Действительно, престранный, черт возьми, у нас драматический театр!
Дирекция жалуется на то, что нечего ставить. Актеры на то, что нечего играть. Публика на то, что нечего смотреть.
И все лучшие русские писатели исключены из репертуара.
Словно правило какое-то:
– Раз великий писатель – вон его. Это – сцена для посредственностей.
Говорят:
– Ведь театр существует для публики. А публика желает новинок. Извините! Но в хорошем исполнении «Борис Годунов», «Каменный гость», «Маскарад», «Дон Жуан» – были бы для публики новинками.
– Почему, – спрашиваете вы, – не дают исторической трагедии Пушкина? Ведь все исторические трагедии Алексея Толстого имеют же успех, заинтересовали же публику. А ведь тоже не вчера написаны вещи. Не «новинки».
– Да, – отвечают вам, – видите, тут разница. Трагедий Толстого публика, по невежеству своему, не знает. Не играли их, ну, и не читал никто. Это для нее новость. А пушкинского «Бориса Годунова» в школах читают. Всякий знает, в чем дело, и чем пьеса кончится. Зачем же он пойдет смотреть?
Но, позвольте, нельзя же ведь рассчитывать только на невежество публики и ему одному служить.
Ну, делайте опыт. Может быть, это будет иметь успех.
Ведь делаете же вы опыты постановки всевозможной трухи всевозможных драмоделов, – трухи, которая сегодня пройдет, завтра ее отпоют в газетах, а послезавтра она сойдет с репертуара!
Почему можно делать опыты постановки пьес Ивановых, Петровых, Сидоровых, – и нельзя делать опытов постановки пьес Пушкина, Лермонтова, Толстого.
– Позвольте! Чего ж вы кипятитесь не во время? Ведь сегодня же идет толстовский «Дон Жуан»![2]
Сегодняшний день действительно мог бы быть историческим днем.
Вынимается из-под спуда произведение дивное, полное глубины мысли и красоты формы. Одно из лучших, из самых художественных произведений в русской литературе.
Актер умный, талантливый, образованный, умеющий вдуматься в то, что он говорит, умеющий читать отличные стихи, умеющий создавать поэтические образы, а не просто играть самого себя в пиджаке, – когда такой артист появится на нашей сцене, – найдет для себя в роли Дон Жуана материал для тонкой, художественной, философской работы, источник вдохновения, творчества.
Будущий историк театра изумится:
– Как это они, имея в своем распоряжении такое превосходное художественное произведение, – играли какую-то дребедень?!
И все-таки никто не назовет 27-е января 1901 года историческим днем для русского театра.

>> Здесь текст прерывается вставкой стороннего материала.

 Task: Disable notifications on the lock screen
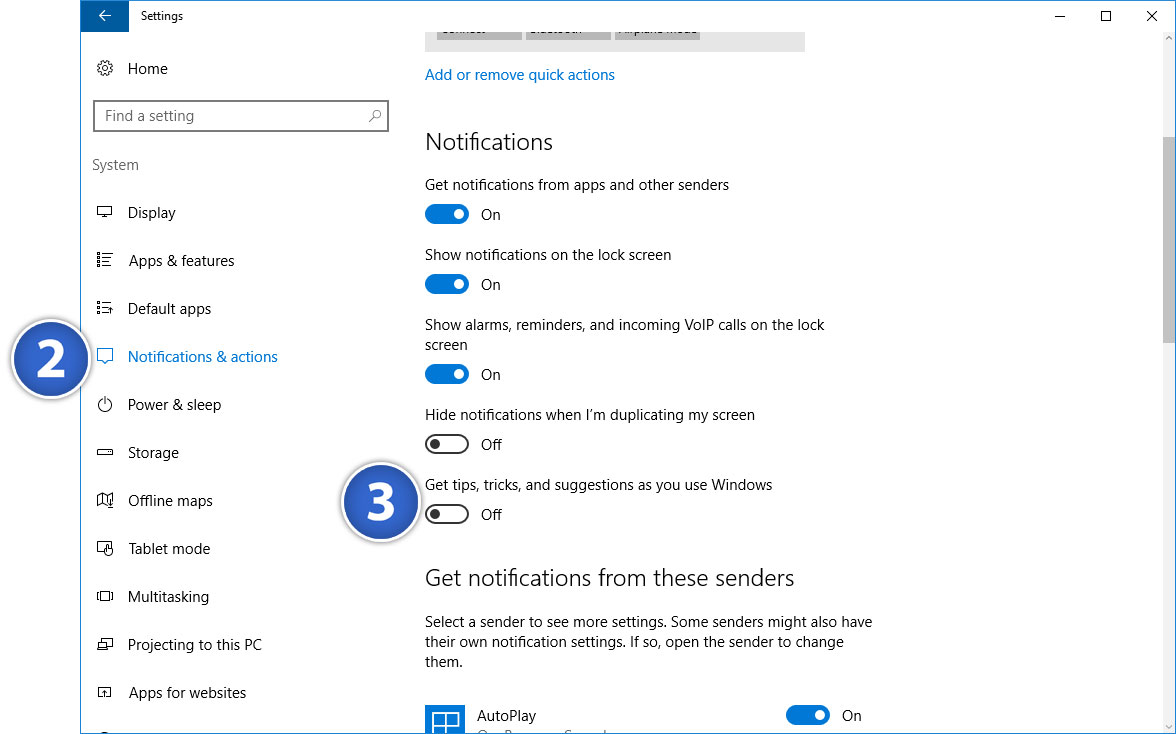pyautogui.click(x=447, y=284)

Ни дирекции не пришла мысль:
– Надо поставить толстовского «Дон Жуана».
Ни одному актеру не пришла мысль поставить в бенефис это замечательное произведение.
«Дон Жуан» не соблазнил никого в театре.
Его ставит Литературный Фонд.[3]
Конечно, совершенно естественно, что литераторы ставят в свой спектакль литературное произведение.
Но было бы естественно и актерам, и дирекции тоже не быть совсем чужими литературе.
Сегодняшний спектакль – это только уступка литераторам.
Пришла литераторам «фантазия» поставить «Дон Жуана». Дирекция и артисты, скрепя сердце, согласились.
Скрепя сердце, – потому что «Дон Жуан» ставится на один спектакль!
В репертуаре следующей недели нет уже «Дон Жуана».
До такой степени дирекция, очевидно, уверена в том, что «Дон Жуан» успеха иметь не будет.
А между тем она ошибается.
У всякой просвещенной публики это произведение будет иметь успех.
А у доброй публики Александринского театра, вызывающей даже Шекспира, – в особенности.
Давайте держать пари, что будут вызывать «автора».
Тот человек, который бы вскочил сегодня в Александринском театре и крикнул бы:
– Господа! Пошлем приветственную телеграмму в Ясную Поляну!
Имел бы у александринской публики сегодня колоссальный успех. Александринская публика будет тронута:
– А Толстой-то! В стихах писать начал!